Render the records starting at the line containing "Screen dimensions: 1919x867" and ending at the line containing "Action: [x=24, y=444]" as a Markdown table with columns named Row and Line, one row per line, skipping blank lines.

Data to process =
*****

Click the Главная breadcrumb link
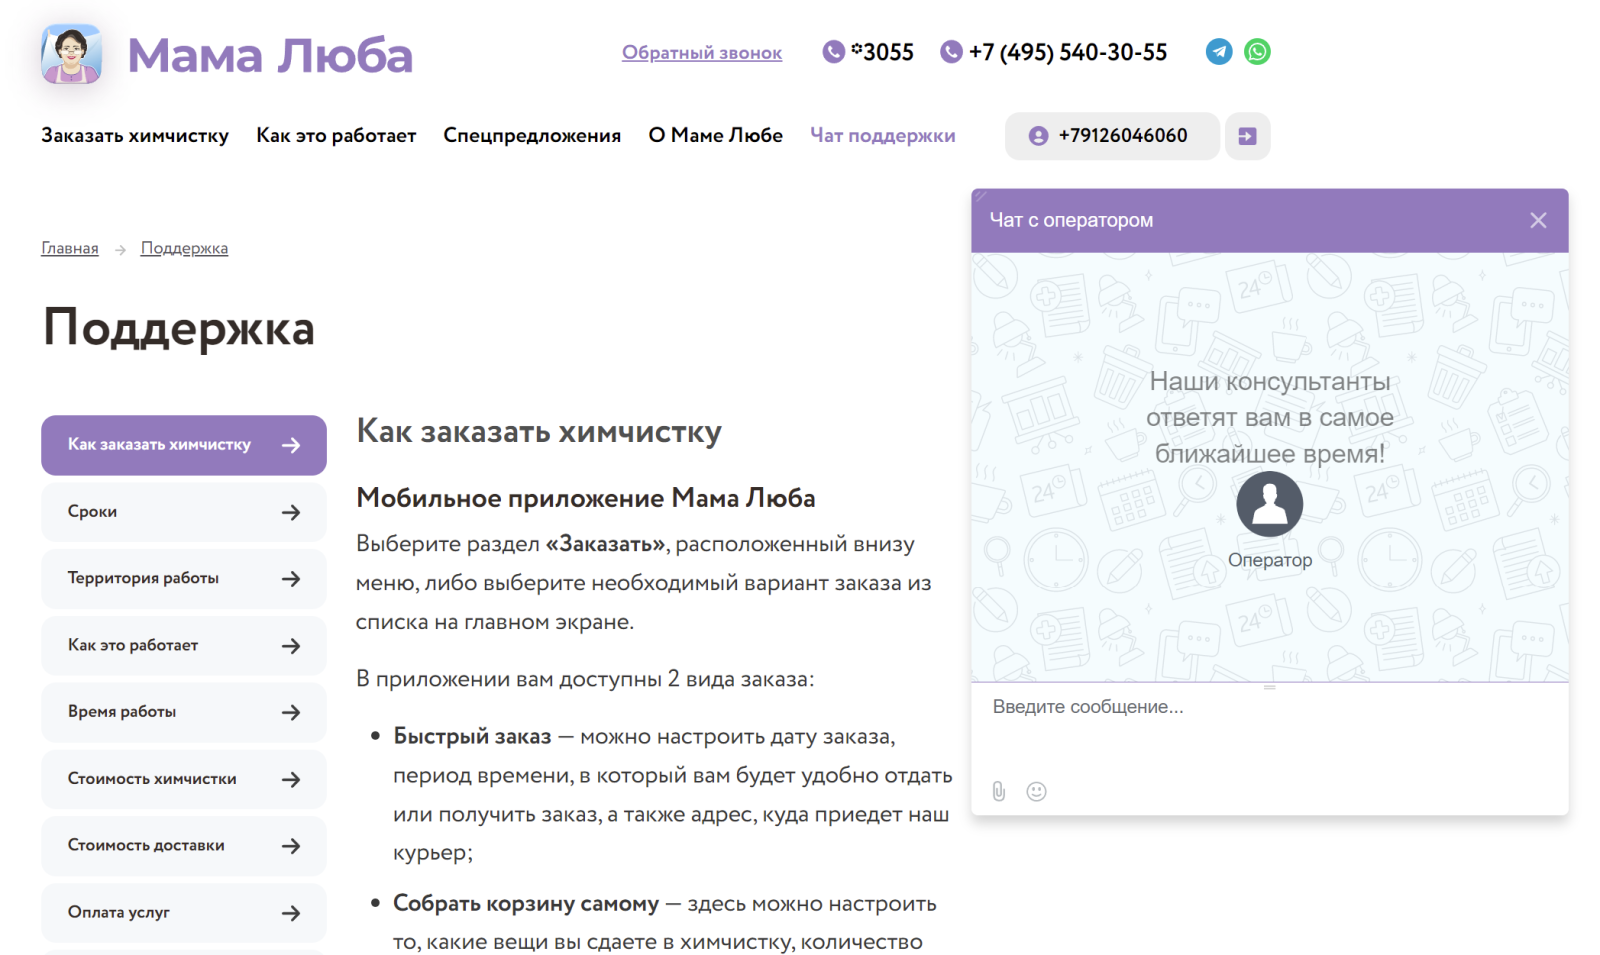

*****

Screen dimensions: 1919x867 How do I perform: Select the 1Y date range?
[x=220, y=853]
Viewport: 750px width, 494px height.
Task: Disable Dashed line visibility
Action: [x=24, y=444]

*****

Exercise output =
| Row | Line |
|---|---|
| 1 | Screen dimensions: 1919x867 How do I perform: Select the 1Y date range? |
| 2 | [x=220, y=853] |
| 3 | Viewport: 750px width, 494px height. |
| 4 | Task: Disable Dashed line visibility |
| 5 | Action: [x=24, y=444] |